Your instructions: Check every line of the data for the string "will" and copy the ones that have it.

(Stored data entries)
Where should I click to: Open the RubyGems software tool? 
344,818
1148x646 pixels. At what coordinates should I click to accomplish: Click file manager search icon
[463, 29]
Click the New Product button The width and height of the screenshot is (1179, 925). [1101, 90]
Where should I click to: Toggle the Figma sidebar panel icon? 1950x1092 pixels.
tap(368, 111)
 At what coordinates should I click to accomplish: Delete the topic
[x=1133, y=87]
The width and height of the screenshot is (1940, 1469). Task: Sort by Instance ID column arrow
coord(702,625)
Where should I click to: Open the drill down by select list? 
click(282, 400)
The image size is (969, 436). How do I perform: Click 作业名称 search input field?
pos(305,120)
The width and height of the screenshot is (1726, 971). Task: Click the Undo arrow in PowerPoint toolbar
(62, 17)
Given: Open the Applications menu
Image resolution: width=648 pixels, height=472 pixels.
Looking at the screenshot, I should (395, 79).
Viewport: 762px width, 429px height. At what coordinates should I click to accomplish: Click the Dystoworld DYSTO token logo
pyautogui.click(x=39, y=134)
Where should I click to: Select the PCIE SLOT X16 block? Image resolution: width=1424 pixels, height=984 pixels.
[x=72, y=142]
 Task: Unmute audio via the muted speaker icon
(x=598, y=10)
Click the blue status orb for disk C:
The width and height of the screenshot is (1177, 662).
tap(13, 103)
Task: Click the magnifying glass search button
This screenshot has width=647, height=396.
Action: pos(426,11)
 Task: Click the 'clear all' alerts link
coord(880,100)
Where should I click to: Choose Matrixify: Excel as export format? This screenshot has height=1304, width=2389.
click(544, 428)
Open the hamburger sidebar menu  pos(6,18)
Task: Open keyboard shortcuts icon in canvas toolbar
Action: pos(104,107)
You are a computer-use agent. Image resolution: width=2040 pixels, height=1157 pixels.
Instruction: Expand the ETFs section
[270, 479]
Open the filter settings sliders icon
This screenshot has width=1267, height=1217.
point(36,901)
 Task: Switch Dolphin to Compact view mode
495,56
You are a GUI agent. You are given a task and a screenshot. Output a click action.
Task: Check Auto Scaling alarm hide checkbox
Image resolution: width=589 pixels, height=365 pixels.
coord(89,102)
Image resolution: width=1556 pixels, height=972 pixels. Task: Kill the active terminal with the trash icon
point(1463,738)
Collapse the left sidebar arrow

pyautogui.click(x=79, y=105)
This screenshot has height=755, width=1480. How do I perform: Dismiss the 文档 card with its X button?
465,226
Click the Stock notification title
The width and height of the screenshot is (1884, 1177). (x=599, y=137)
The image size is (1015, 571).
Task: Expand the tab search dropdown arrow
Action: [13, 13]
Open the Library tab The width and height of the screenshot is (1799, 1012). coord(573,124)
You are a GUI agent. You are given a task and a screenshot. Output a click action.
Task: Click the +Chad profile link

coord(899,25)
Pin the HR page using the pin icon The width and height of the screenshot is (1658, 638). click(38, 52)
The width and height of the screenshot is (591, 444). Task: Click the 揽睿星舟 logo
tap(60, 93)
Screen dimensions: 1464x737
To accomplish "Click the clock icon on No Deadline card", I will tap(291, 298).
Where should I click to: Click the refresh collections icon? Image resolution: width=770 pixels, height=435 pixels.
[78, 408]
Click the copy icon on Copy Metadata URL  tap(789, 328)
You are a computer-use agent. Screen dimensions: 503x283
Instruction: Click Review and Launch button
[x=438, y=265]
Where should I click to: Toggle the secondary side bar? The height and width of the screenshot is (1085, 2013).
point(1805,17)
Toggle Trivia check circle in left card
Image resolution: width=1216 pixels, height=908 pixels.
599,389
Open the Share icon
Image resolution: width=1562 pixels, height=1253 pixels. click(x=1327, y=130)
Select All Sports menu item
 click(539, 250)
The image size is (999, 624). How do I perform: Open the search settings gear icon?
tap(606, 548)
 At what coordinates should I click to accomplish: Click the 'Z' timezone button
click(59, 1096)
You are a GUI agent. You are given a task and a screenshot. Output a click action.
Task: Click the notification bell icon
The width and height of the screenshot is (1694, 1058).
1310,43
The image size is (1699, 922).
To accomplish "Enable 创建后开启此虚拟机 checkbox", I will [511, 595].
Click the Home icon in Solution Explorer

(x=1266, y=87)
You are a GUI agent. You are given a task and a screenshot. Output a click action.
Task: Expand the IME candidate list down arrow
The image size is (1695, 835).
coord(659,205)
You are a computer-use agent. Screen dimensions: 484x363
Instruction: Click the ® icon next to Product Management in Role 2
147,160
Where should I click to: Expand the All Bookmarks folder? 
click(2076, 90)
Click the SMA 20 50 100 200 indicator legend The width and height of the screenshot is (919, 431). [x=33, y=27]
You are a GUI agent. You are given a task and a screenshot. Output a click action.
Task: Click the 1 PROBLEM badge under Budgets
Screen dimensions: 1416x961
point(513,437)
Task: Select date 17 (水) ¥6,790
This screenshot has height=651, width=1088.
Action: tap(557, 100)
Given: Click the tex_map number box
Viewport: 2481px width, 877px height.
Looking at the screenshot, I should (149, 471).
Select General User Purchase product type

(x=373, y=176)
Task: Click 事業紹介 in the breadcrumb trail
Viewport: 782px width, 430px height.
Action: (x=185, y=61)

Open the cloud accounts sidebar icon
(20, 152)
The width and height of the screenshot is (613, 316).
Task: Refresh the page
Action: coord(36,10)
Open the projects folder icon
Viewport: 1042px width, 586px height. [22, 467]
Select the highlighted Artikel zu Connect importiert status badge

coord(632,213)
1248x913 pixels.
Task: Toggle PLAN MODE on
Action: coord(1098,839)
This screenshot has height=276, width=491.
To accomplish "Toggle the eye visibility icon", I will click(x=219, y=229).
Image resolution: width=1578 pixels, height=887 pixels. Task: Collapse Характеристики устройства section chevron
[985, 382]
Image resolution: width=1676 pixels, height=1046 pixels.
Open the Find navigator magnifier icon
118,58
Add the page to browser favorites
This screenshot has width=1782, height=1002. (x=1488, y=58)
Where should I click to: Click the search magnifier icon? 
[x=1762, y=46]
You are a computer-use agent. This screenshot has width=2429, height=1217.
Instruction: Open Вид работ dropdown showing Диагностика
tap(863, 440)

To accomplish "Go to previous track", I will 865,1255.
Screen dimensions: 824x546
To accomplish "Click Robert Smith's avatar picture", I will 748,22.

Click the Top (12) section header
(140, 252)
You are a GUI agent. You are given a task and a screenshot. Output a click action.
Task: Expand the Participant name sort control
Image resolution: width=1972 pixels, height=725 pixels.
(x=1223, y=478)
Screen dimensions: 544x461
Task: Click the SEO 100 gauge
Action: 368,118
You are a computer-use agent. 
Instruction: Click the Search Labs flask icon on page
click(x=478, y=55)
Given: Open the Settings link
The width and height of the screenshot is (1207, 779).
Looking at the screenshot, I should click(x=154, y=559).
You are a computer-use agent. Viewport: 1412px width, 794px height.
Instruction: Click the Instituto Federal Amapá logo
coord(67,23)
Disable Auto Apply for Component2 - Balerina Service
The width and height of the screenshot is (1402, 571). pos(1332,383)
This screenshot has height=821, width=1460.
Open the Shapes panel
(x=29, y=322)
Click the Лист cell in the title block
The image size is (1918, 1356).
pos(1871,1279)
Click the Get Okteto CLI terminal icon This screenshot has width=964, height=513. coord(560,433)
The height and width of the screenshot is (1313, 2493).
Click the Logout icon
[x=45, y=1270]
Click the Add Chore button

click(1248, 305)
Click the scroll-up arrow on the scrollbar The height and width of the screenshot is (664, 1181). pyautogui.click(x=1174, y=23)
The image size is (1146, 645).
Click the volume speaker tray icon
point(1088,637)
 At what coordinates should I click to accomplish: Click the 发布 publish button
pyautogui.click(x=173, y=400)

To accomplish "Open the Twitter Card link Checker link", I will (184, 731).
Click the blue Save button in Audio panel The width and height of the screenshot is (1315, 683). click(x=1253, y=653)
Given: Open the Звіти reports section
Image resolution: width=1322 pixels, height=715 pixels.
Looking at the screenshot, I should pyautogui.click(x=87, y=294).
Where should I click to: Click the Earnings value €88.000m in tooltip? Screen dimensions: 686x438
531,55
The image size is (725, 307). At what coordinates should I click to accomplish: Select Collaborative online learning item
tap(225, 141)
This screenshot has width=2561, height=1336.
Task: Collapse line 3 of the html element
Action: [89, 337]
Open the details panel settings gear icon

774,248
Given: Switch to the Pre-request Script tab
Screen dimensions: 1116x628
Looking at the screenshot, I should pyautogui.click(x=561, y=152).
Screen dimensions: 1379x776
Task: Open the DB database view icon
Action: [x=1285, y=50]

Finished task:
To accomplish "Click the clock icon on No Deadline card", I will tap(291, 298).
To accomplish "Enable 创建后开启此虚拟机 checkbox", I will [511, 595].
To accomplish "Toggle the eye visibility icon", I will click(x=219, y=229).
To accomplish "Go to previous track", I will 865,1255.
To accomplish "Click Robert Smith's avatar picture", I will 748,22.
To accomplish "Open the Twitter Card link Checker link", I will (184, 731).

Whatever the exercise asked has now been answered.